• **Worum es geht**: Kannst du die folgende Auflistung vollständig und Zeile für Zeile wortgetreu abschreiben?

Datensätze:
• • • • •

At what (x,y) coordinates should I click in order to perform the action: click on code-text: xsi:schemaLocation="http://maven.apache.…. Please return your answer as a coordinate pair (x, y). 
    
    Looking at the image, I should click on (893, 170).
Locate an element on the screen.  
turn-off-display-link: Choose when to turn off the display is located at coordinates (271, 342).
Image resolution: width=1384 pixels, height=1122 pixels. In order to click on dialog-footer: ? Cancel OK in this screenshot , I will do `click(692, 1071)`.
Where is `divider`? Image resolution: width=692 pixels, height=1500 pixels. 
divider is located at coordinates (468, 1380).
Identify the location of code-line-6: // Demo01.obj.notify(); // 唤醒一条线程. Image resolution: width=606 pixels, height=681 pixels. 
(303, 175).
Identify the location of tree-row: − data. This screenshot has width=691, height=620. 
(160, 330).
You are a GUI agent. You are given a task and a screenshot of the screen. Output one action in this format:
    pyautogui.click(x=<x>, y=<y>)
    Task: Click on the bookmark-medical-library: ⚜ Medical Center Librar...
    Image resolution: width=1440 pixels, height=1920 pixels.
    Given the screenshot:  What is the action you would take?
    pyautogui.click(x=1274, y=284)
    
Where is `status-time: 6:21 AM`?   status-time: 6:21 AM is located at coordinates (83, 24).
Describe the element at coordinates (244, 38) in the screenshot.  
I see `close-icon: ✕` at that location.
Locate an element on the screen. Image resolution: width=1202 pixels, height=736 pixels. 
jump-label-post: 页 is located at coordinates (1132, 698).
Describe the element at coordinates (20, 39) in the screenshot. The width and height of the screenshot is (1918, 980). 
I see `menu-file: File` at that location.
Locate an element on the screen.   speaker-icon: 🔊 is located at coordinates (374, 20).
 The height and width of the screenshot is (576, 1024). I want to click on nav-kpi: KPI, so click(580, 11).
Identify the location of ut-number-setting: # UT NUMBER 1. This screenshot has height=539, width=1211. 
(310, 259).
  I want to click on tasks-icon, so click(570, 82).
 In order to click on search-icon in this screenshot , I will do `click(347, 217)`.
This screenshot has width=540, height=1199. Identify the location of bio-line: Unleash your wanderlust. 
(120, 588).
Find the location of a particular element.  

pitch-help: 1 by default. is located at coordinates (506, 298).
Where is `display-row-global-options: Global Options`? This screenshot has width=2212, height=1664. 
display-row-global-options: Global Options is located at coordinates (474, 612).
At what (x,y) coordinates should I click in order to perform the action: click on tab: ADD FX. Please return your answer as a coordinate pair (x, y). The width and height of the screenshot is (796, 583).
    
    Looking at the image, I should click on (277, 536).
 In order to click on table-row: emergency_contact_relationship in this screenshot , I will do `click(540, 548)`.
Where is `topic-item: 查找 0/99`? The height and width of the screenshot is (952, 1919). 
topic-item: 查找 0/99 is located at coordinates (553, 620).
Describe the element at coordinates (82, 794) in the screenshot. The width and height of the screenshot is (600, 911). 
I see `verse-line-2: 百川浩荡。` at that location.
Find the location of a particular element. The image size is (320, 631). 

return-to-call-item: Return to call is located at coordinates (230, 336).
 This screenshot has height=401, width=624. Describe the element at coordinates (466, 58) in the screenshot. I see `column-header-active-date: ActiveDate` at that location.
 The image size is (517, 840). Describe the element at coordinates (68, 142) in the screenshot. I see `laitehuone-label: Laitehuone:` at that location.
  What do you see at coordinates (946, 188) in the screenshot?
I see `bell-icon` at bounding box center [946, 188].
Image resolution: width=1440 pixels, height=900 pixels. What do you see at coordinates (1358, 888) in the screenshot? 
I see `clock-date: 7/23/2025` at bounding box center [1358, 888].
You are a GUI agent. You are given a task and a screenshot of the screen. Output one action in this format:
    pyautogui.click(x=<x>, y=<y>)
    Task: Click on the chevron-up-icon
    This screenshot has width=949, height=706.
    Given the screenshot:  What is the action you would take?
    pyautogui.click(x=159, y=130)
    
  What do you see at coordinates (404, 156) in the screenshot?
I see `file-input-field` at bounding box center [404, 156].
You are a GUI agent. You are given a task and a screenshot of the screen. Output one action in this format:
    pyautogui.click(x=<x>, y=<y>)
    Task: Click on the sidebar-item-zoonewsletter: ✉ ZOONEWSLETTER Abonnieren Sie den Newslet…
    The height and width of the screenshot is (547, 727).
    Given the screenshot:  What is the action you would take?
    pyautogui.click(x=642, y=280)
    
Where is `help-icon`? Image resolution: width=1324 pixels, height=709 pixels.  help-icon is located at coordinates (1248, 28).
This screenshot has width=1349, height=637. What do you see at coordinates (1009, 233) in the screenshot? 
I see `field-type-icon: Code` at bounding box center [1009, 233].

• • • • •

• **Ergebnis der Übung**:
At what (x,y) coordinates should I click in order to perform the action: click on code-text: xsi:schemaLocation="http://maven.apache.…. Please return your answer as a coordinate pair (x, y). 
    
    Looking at the image, I should click on (893, 170).
Locate an element on the screen.  
turn-off-display-link: Choose when to turn off the display is located at coordinates (271, 342).
Image resolution: width=1384 pixels, height=1122 pixels. In order to click on dialog-footer: ? Cancel OK in this screenshot , I will do `click(692, 1071)`.
Where is `divider`? Image resolution: width=692 pixels, height=1500 pixels. 
divider is located at coordinates (468, 1380).
Identify the location of code-line-6: // Demo01.obj.notify(); // 唤醒一条线程. Image resolution: width=606 pixels, height=681 pixels. 
(303, 175).
Identify the location of tree-row: − data. This screenshot has width=691, height=620. 
(160, 330).
You are a GUI agent. You are given a task and a screenshot of the screen. Output one action in this format:
    pyautogui.click(x=<x>, y=<y>)
    Task: Click on the bookmark-medical-library: ⚜ Medical Center Librar...
    Image resolution: width=1440 pixels, height=1920 pixels.
    Given the screenshot:  What is the action you would take?
    pyautogui.click(x=1274, y=284)
    
Where is `status-time: 6:21 AM`?   status-time: 6:21 AM is located at coordinates (83, 24).
Describe the element at coordinates (244, 38) in the screenshot.  
I see `close-icon: ✕` at that location.
Locate an element on the screen. Image resolution: width=1202 pixels, height=736 pixels. 
jump-label-post: 页 is located at coordinates (1132, 698).
Describe the element at coordinates (20, 39) in the screenshot. The width and height of the screenshot is (1918, 980). 
I see `menu-file: File` at that location.
Locate an element on the screen.   speaker-icon: 🔊 is located at coordinates (374, 20).
 The height and width of the screenshot is (576, 1024). I want to click on nav-kpi: KPI, so click(580, 11).
Identify the location of ut-number-setting: # UT NUMBER 1. This screenshot has height=539, width=1211. 
(310, 259).
  I want to click on tasks-icon, so click(570, 82).
 In order to click on search-icon in this screenshot , I will do `click(347, 217)`.
This screenshot has width=540, height=1199. Identify the location of bio-line: Unleash your wanderlust. 
(120, 588).
Find the location of a particular element.  

pitch-help: 1 by default. is located at coordinates (506, 298).
Where is `display-row-global-options: Global Options`? This screenshot has width=2212, height=1664. 
display-row-global-options: Global Options is located at coordinates (474, 612).
At what (x,y) coordinates should I click in order to perform the action: click on tab: ADD FX. Please return your answer as a coordinate pair (x, y). The width and height of the screenshot is (796, 583).
    
    Looking at the image, I should click on (277, 536).
 In order to click on table-row: emergency_contact_relationship in this screenshot , I will do `click(540, 548)`.
Where is `topic-item: 查找 0/99`? The height and width of the screenshot is (952, 1919). 
topic-item: 查找 0/99 is located at coordinates (553, 620).
Describe the element at coordinates (82, 794) in the screenshot. The width and height of the screenshot is (600, 911). 
I see `verse-line-2: 百川浩荡。` at that location.
Find the location of a particular element. The image size is (320, 631). 

return-to-call-item: Return to call is located at coordinates (230, 336).
 This screenshot has height=401, width=624. Describe the element at coordinates (466, 58) in the screenshot. I see `column-header-active-date: ActiveDate` at that location.
 The image size is (517, 840). Describe the element at coordinates (68, 142) in the screenshot. I see `laitehuone-label: Laitehuone:` at that location.
  What do you see at coordinates (946, 188) in the screenshot?
I see `bell-icon` at bounding box center [946, 188].
Image resolution: width=1440 pixels, height=900 pixels. What do you see at coordinates (1358, 888) in the screenshot? 
I see `clock-date: 7/23/2025` at bounding box center [1358, 888].
You are a GUI agent. You are given a task and a screenshot of the screen. Output one action in this format:
    pyautogui.click(x=<x>, y=<y>)
    Task: Click on the chevron-up-icon
    This screenshot has width=949, height=706.
    Given the screenshot:  What is the action you would take?
    pyautogui.click(x=159, y=130)
    
  What do you see at coordinates (404, 156) in the screenshot?
I see `file-input-field` at bounding box center [404, 156].
You are a GUI agent. You are given a task and a screenshot of the screen. Output one action in this format:
    pyautogui.click(x=<x>, y=<y>)
    Task: Click on the sidebar-item-zoonewsletter: ✉ ZOONEWSLETTER Abonnieren Sie den Newslet…
    The height and width of the screenshot is (547, 727).
    Given the screenshot:  What is the action you would take?
    pyautogui.click(x=642, y=280)
    
Where is `help-icon`? Image resolution: width=1324 pixels, height=709 pixels.  help-icon is located at coordinates (1248, 28).
This screenshot has width=1349, height=637. What do you see at coordinates (1009, 233) in the screenshot? 
I see `field-type-icon: Code` at bounding box center [1009, 233].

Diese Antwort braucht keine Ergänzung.